Join cost for unit selection speech synthesis

In unit-selection speech synthesis systems, synthetic speech is produced by concatenating speech units selected from a large database, or inventory, which contains many instances of each speech unit with varied prosodic and spectral characteristics. Hence, by selecting an appropriate sequence of units, it is possible to synthesize highly natural-sounding speech. The selection of the best unit sequence from the database is typically treated as a search problem in which the best sequence of candidates from the inventory is the one that has the lowest overall cost [1]. This cost is often decomposed into two costs: a target cost (how closely candidate units in the inventory match the specification of the target phone sequence) and join cost (how well neighboring units can be joined) [1]. If, as is usually the case, the cost functions used to compute these costs take into account only properties of the fixed target sequence and local properties of the candidates, the optimal unit sequence can be found efficiently by a Viterbi search for the lowest cost path through the lattice of the target and join costs.
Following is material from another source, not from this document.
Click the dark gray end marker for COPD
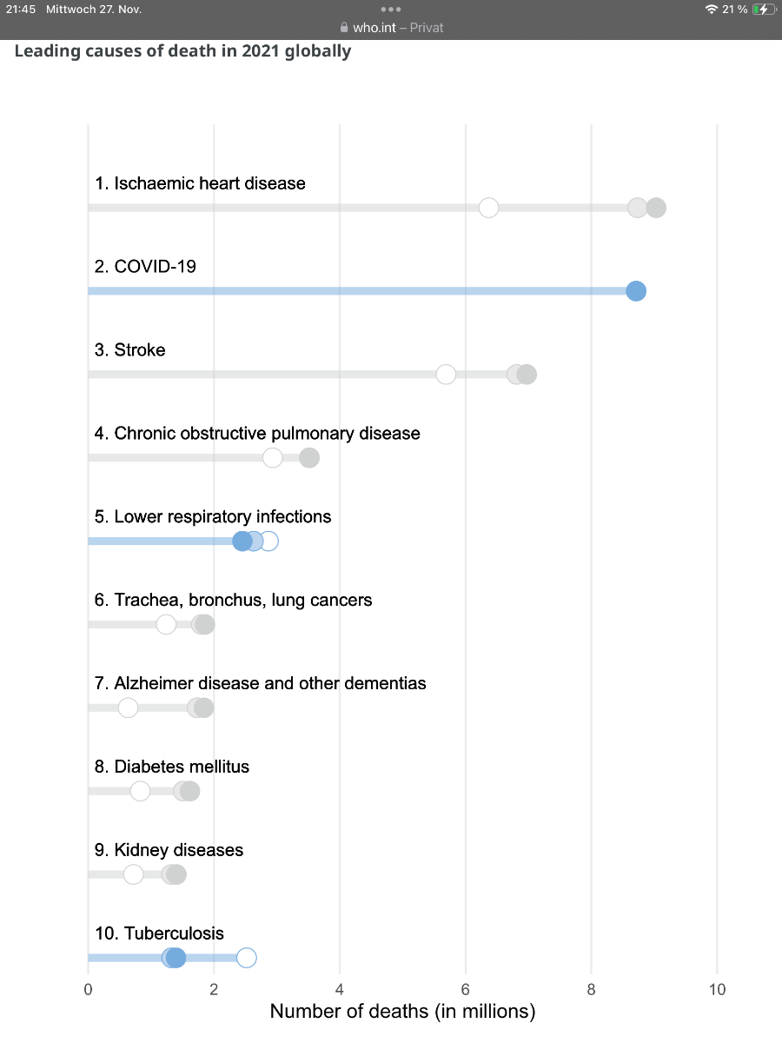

In this chapter we focus on the calculation of the join cost (also known as concatenation cost). The ideal join cost is one that, although based solely on measurable properties of the candidate units—such as spectral parameters, amplitude, and F0—correlates highly with human listeners’ perceptions of discontinuity at concatenation points. In other words, the join cost should predict the degree of perceived discontinuity. We use this terminology: a join cost is computed using a join cost function, which generally uses a distance measure on some parameterization of the speech signal.